I noticed those inert bodies on Tuesday — when Brown’s company, Evidence, returned to the Joyce Theater — because I know that Brown is recovering from a stroke that left him partially paralyzed. The three pieces that the company presented are all at least 20 years old, so the images of immobility in them aren’t new — only newly resonant. They were there all along, giving ballast and depth to the qualities that make every Evidence program, including this one, healing and rejuvenating.
The current company is on the young side, with a high percentage of new and newish faces. Christopher Salango doesn’t just look like a younger version of the associate artistic director, Arcell Cabuag; he dances like him, assertively but without arrogance. Joyce Edwards is a powerhouse, grounded and explosive. They and the other fresh blood are supplemented by more seasoned guest artists: the former and returning Evidence members Shayla Alayre Caldwell and Randall Riley, both extraordinary, and the Alvin Ailey standout Daniel S. Harder.
The works on the program, as is common for Brown, carry explicit messages, sometimes in words. In “Ebony Magazine: To a Village” (1996), which addresses how Black people present themselves and how they are perceived, we hear women singing, “Do you see what I see?” and a man (Brown) delivering a sermon against superficiality, calling for prayer. In “Come Ye” (2002), we hear the voice of Nina Simone, also invoking the power of prayer and the struggle for peace, and we see footage of sit-ins and marches and civil rights heroes. Both Simone’s voice and the voice of Fela Kuti, whose songs are also on the soundtrack, say “Amen.”
But Brown’s choreography is also full of indirect meaning. There are the hands clasped humbly behind backs, the open hands, the open hips. There are the horizontal processions, the diagonal ones, the lines of dancers sweeping the stage in spirals that seem to cleanse it. There’s the way that those different organizations of stage space often coexist and appear to operate on different time scales, slower or faster, and the way that dancers keep joining from the wings, adding their voices. Above all, there is the rhythm, the layered grooves — the way that, as those heroic scenes in “Come Ye” play on the rear wall, the dancers keep riding the grooves, inexorably.
And alongside all of that abundant life, there is the moment in “Ebony Magazine” when a dancer (Harder in this program) lies down as if dead and the others gather around him.
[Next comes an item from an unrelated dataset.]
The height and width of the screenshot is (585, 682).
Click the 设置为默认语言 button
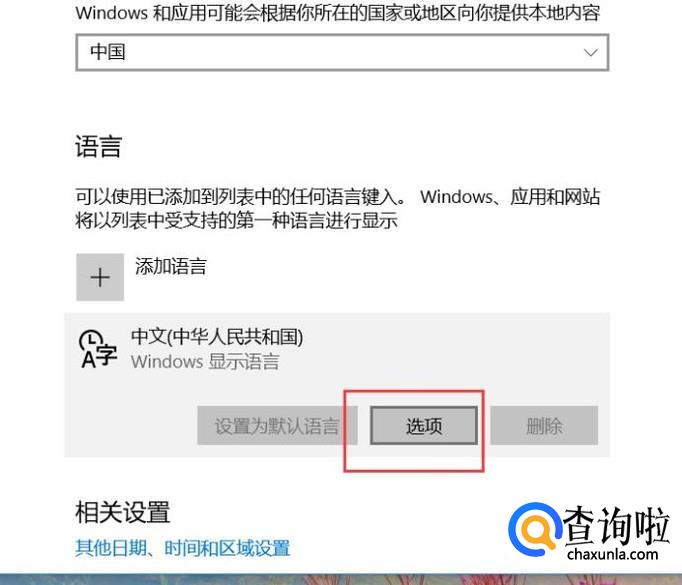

And there are the moments at the start and the end of “Upside Down” (1998) when a dancer (Harder again) lies down and the others lift and carry him off on their shoulders.
On Tuesday, I was sorry not to see Brown come onstage during the bows, as Cabuag did, to receive the grateful ovation and reassure us with his presence. But by that point, the dancers had already made clear that his work is in good hands.
Ronald K. Brown/Evidence
Through Sunday at the Joyce Theater; joyce.org.